Way back in 1961, the United Nations adopted a single convention on the categorization, laws, and enforcement of narcotic drugs.

At that time, cannabis was categorized as both Schedule I and Schedule IV, which put it under the same umbrellas as narcotics like heroin, LSD, and fentanyl.

But in a landmark vote, the UN announced on December 2, 2020 that cannabis and cannabis resin would no longer be categorized under Schedule IV.

Though still listed under Schedule I, this change opens up the possibility of more research being done into the medical uses of cannabis.

Previously, the strict controls placed on Schedule IV substances made medical research difficult. Laboratories were unable to legally acquire enough of the product to adequately study it and large medical trials were out of the question.

While Schedule I continues to categorize it as a substance with little known medical value, that now has the possibility of changing in the future.

The UN decision was not unanimous, with 27 of the 53 member states voting in favor of the change.

Unsplash | Kimzy Nanney

The vote was called after the World Health Organization (WHO) presented its arguments in favor of the change.

In their arguments, the WHO noted that the blanket Schedule IV ruling meant that cannabidiol (CBD), the non-intoxicating cannabis compound, was also prevented from proper study, even though CBD itself is not a controlled substance and a billion-dollar industry is growing around its therapeutic use.

Meanwhile more than 50 countries have already adopted medical cannabis programs.

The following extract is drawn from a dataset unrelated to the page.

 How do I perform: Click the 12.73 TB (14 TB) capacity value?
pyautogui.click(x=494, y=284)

On top of that, 15 US states, as well as the countries of Canada and Uruguay have legalized cannabis entirely for recreational use.

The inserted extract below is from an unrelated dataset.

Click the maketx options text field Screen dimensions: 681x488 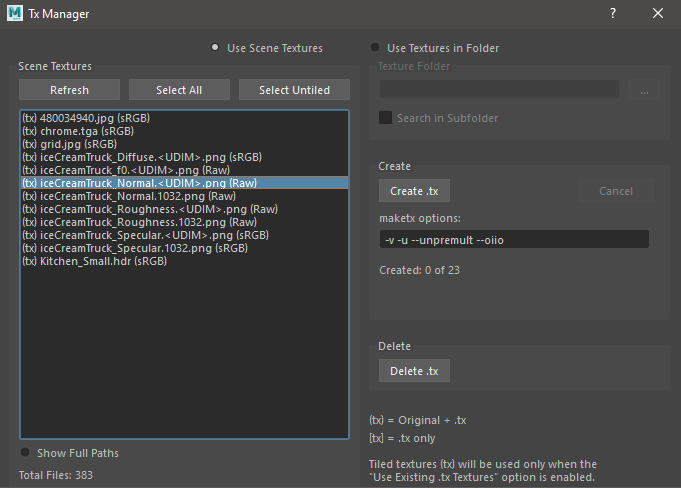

The WHO argued, and enough of the UN members agreed, that cannabis no longer belonged in Schedule IV alongside other narcotics known to cause significant harm and have a high potential of abuse.

This is a particularly notable win in a continuing run of pro-cannabis legislation.

Unsplash | Richard T

Following the examples of Canada and Uruguay, Mexico and Luxembourg are nearing countrywide legalization for recreational use. Meanwhile, on December 4, 2020, the US House of Representatives voted in favor of decriminalize cannabis on the federal level and expunging marijuana-related convictions from citizens' records.

However, it seems unlikely that the MORE Act ("Marijuana Opportunity Reinvestment and Expungement Act of 2020") will be brought to the table in the Senate, after the vote was mocked publicly by Senate Majority Leader Mitch McConnell.